Le Discours de la méthode (sous-titré Pour bien conduire sa raison, et chercher la vérité dans les sciences) est le premier texte philosophique publié par René Descartes à La Haye le 8 juin 1637. Dans les premières éditions, ce discours servait d'introduction à trois traités scientifiques mettant en application cette méthode : la Dioptrique, les Météores et la Géométrie. Toutefois, sa célébrité est devenue telle, qu'il est désormais souvent publié seul, comme un essai indépendant.
Ce discours marque une rupture avec la tradition scolastique, jugée trop « spéculative » par Descartes, et se présente plutôt comme un plaidoyer pour une nouvelle fondation des sciences, sur des bases plus solides, et en faveur du progrès des techniques. Il a été rédigé directement en français, langue vulgaire, Descartes voulant par là s'opposer à la tradition scolastique (qui avait pour habitude d'écrire en latin) et s'adresser à un public plus large que les savants et les théologiens.
Dans ce discours, Descartes expose son parcours intellectuel de façon rétrospective, depuis son regard critique porté sur les enseignements qu'il avait reçus à l'école, jusqu'à sa fondation d'une philosophie nouvelle quelques années plus tard.
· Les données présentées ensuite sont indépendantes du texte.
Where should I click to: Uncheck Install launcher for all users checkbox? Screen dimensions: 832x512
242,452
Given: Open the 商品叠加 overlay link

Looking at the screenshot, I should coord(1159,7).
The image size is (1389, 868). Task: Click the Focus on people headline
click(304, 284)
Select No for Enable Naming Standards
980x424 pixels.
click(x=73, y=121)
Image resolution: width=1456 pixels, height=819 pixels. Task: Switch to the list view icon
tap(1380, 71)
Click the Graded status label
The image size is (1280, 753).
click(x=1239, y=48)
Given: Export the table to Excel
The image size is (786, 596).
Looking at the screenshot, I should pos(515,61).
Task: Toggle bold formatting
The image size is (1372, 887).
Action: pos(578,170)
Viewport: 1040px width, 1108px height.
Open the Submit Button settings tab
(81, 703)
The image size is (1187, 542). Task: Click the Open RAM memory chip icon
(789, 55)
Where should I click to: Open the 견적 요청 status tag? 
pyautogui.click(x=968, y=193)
Il y propose aussi une méthode (composée de quatre règles) pour éviter l'erreur, et y développe une philosophie du doute, visant à reconstruire le savoir sur des fondements certains, en s'inspirant de la certitude exemplaire des mathématiques – la célèbre phrase « je pense donc je suis » (cogito, ergo sum), qui permet à Descartes de sortir du doute, lui servira à ce titre de premier principe. Par ailleurs, il y résume ses méditations sur l'âme et sur Dieu, dont il donnera une version beaucoup plus étendue dans les Méditations métaphysiques, quatre ans plus tard.
Le Discours de la méthode est aussi l'occasion pour Descartes de présenter une morale provisoire, tenant en quelques maximes de conduite, et de développer des considérations sur les animaux (théorie des « animaux-machines ») et sur le rôle du cœur dans la circulation du sang. Enfin, le traité présente des déclarations sur le rapport de l'homme à la nature, représentatives de la modernité, puisque Descartes y dit que les hommes doivent se « rendre comme maîtres et possesseurs de la nature », par le progrès des techniques, au premier plan desquelles il recommande d'améliorer la médecine.